INPUT MATERIAL section start

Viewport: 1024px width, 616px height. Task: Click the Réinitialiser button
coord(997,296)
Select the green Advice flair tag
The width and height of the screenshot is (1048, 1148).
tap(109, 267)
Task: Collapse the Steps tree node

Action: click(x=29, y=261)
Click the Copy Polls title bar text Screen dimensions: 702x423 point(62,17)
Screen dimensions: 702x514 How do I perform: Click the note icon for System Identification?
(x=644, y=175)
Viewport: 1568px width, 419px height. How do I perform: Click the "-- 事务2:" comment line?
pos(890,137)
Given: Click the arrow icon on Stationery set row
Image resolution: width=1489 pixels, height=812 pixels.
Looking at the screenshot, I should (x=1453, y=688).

INPUT MATERIAL section end

HOW TO COMPLETE THIS TASK
Retype only the lines above between the line with "Screen dimensions: 702x514" and the line with "Given: Click the", counting those two lines as well, and keep every character as it is.

ANSWER FOR THE TASK
Screen dimensions: 702x514 How do I perform: Click the note icon for System Identification?
(x=644, y=175)
Viewport: 1568px width, 419px height. How do I perform: Click the "-- 事务2:" comment line?
pos(890,137)
Given: Click the arrow icon on Stationery set row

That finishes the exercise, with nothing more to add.